Example 1 A carbon thin film was formed using a Si glass substrate as the substrate 2 using the apparatus shown in FIG. As target 4,
On a 5 inch x 8 inch, 6 mm thick graphite plate,
An artificial diamond having a diameter of about 3 to 6 μm, which was solidified into a cubic shape with a side of about 1 cm, was scattered at a surface area ratio of about 20%.

The inside of the gas chamber 1 was evacuated to about 1 × 10 ^-6 Torr, and argon gas was introduced at a flow rate of 1.3 Pa. Target voltage is -2000V, substrate voltage is -35V
And the substrate temperature was maintained between 50 and 300 ° C. A high frequency of 3.75 MHz was applied from the RF power source 6 to perform sputtering to form a carbon thin film having a thickness of 500 Å.

Comparative Example 1 The same apparatus as in Example 1 was used. Sputtering was performed under the same conditions as in Example 1 except that the target 4 was changed to only graphite to form a carbon thin film having a thickness of 500 Å.

Comparative Example 2 The same apparatus as in Example 1 was used. As the target 4, an artificial diamond having a size of 5 inches × 8 inches and a thickness of 6 mm was used, and sputtering was performed under the same conditions as in Example 1 except for the above to obtain a carbon thin film having a thickness of 500 Å.

COMPARATIVE EXAMPLE 3 A magnet array is arranged on the back side of the target and D is used as a power source.
DC magnetron discharge was performed using a C power supply at an argon gas pressure of 4 mmTorr and an output of 3 kW. The same target as in Example 1 was used as the target. A carbon thin film with a thickness of 500Å was obtained.

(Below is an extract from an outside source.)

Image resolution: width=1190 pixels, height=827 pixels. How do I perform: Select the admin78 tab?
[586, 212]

For the carbon thin films obtained in Examples and Comparative Examples, the film forming rate and the micro Vickers hardness are shown in Table 1.
Summarized in The Raman spectra of these carbon thin films are shown in FIG. An argon laser (5145Å) was used as the excitation laser.

[0017]

[Table 1]

As is apparent from FIG. 2, in Example 1 and Comparative Example 2, a peak due to diamond is found near 1330 cm ^-1 . Also, the hardness is sufficient, and it is suitable D
It can be seen that an LC thin film is obtained. Such a protective film is extremely effective as a protective layer in a magnetic recording medium such as a magnetic tape. However, as seen in Comparative Example 2, when the target made entirely of artificial diamond was used, the hardness was the same as in Example 1 despite the decrease in the film formation rate, and the cost was also taken into consideration. This is not preferable.

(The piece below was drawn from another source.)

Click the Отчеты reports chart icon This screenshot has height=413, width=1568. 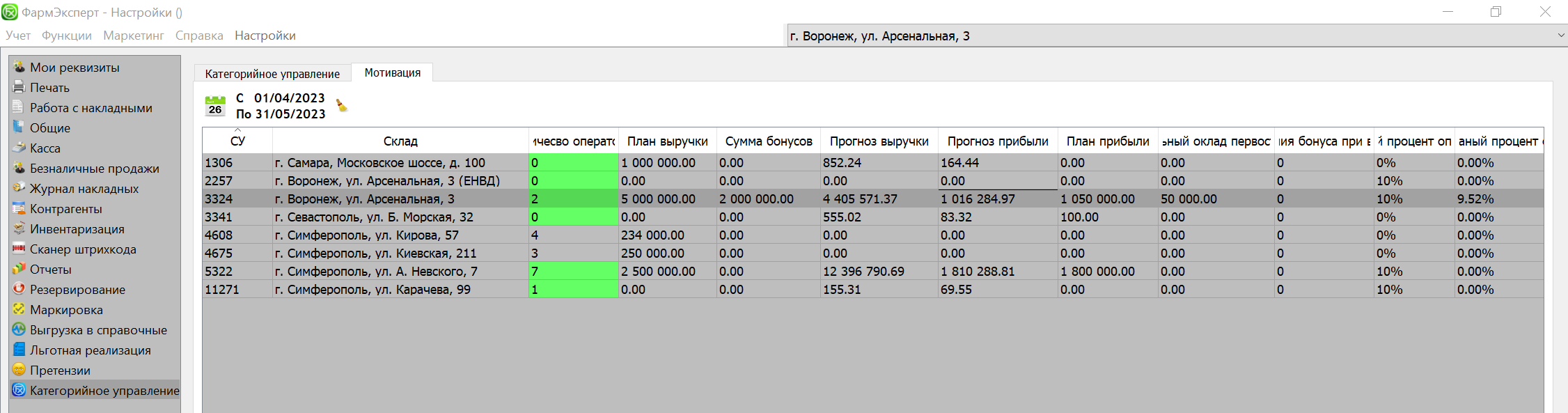coord(19,269)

In the case of Comparative Example 1, no peak around 1330 cm ^-1 is seen, but only a broad peak due to graphite is seen around 1580 cm ^-1 . In the case of Comparative Example 3 as well, 1330 cm ⁻¹ due to diamond bonding
No peaks in the vicinity are observed. It is considered that this is because the diamond bond was not generated due to the nonuniform sputtering. Further, the bonding between the film and the substrate was good in both Examples and Comparative Examples, and no film peeling was observed.

[0020]

As described above, according to the present invention, a suitable DLC thin film having a diamond bond can be manufactured with an excellent film forming rate and hardness. The carbon thin film thus obtained can be used in various fields as a protective film and the like.

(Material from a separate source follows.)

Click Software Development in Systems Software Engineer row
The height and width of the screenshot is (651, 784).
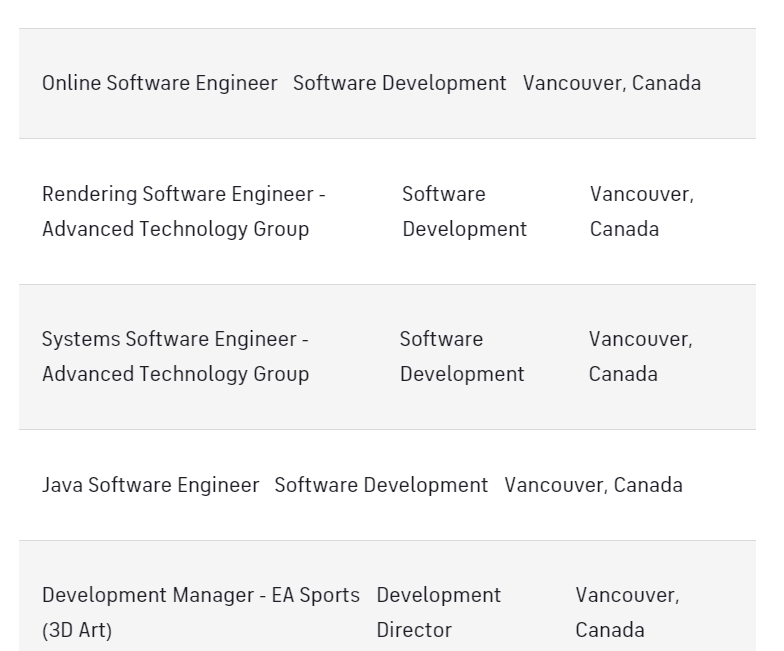(462, 356)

[Brief description of drawings]

FIG. 1 is a schematic diagram showing an example of an apparatus that can be used to carry out the method of the present invention.

FIG. 2 is a graph showing Raman spectra of carbon thin films obtained in Examples and Comparative Examples.

[Explanation of symbols]

 1 Gas Chamber 2 Substrate 3 Holder 4 Target 5 RF Electrode 6 Matching Circuit 7 RF Power Supply 8 Shield

Claims (1)

[Claims] 1. A method of producing a carbon thin film by a method of producing a carbon thin film by sputtering, which comprises mixing graphite with diamond to form a target and generating plasma by high-frequency discharge.